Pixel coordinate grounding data
═══

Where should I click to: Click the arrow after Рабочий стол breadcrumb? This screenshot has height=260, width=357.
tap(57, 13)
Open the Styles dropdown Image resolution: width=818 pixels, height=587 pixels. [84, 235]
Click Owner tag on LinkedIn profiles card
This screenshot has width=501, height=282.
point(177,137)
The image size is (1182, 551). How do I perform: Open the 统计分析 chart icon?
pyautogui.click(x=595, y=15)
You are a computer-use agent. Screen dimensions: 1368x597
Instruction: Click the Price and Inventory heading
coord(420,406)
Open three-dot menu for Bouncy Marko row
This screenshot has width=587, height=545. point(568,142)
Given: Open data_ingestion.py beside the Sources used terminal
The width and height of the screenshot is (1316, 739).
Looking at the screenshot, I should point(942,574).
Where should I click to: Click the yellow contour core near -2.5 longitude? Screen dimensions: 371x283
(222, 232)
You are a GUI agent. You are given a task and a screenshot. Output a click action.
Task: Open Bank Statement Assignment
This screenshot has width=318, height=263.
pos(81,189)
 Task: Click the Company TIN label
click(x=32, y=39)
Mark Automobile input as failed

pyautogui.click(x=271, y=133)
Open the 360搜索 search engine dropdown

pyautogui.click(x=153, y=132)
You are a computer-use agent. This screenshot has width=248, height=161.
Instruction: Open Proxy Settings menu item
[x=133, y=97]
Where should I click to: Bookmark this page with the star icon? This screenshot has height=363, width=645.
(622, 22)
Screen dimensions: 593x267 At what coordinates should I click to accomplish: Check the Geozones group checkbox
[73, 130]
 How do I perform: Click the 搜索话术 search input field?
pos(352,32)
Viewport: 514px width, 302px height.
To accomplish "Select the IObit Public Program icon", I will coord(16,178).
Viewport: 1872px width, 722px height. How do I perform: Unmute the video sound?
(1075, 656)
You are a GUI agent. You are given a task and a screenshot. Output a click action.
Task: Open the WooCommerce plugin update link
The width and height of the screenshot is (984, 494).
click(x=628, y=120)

═══

* Your goal *
Each line of the records above should be copied exactly.

* Answer to this exercise *
Where should I click to: Click the arrow after Рабочий стол breadcrumb? This screenshot has height=260, width=357.
tap(57, 13)
Open the Styles dropdown Image resolution: width=818 pixels, height=587 pixels. [84, 235]
Click Owner tag on LinkedIn profiles card
This screenshot has width=501, height=282.
point(177,137)
The image size is (1182, 551). How do I perform: Open the 统计分析 chart icon?
pyautogui.click(x=595, y=15)
You are a computer-use agent. Screen dimensions: 1368x597
Instruction: Click the Price and Inventory heading
coord(420,406)
Open three-dot menu for Bouncy Marko row
This screenshot has width=587, height=545. point(568,142)
Given: Open data_ingestion.py beside the Sources used terminal
The width and height of the screenshot is (1316, 739).
Looking at the screenshot, I should point(942,574).
Where should I click to: Click the yellow contour core near -2.5 longitude? Screen dimensions: 371x283
(222, 232)
You are a GUI agent. You are given a task and a screenshot. Output a click action.
Task: Open Bank Statement Assignment
This screenshot has width=318, height=263.
pos(81,189)
 Task: Click the Company TIN label
click(x=32, y=39)
Mark Automobile input as failed

pyautogui.click(x=271, y=133)
Open the 360搜索 search engine dropdown

pyautogui.click(x=153, y=132)
You are a computer-use agent. This screenshot has width=248, height=161.
Instruction: Open Proxy Settings menu item
[x=133, y=97]
Where should I click to: Bookmark this page with the star icon? This screenshot has height=363, width=645.
(622, 22)
Screen dimensions: 593x267 At what coordinates should I click to accomplish: Check the Geozones group checkbox
[73, 130]
 How do I perform: Click the 搜索话术 search input field?
pos(352,32)
Viewport: 514px width, 302px height.
To accomplish "Select the IObit Public Program icon", I will coord(16,178).
Viewport: 1872px width, 722px height. How do I perform: Unmute the video sound?
(1075, 656)
You are a GUI agent. You are given a task and a screenshot. Output a click action.
Task: Open the WooCommerce plugin update link
The width and height of the screenshot is (984, 494).
click(x=628, y=120)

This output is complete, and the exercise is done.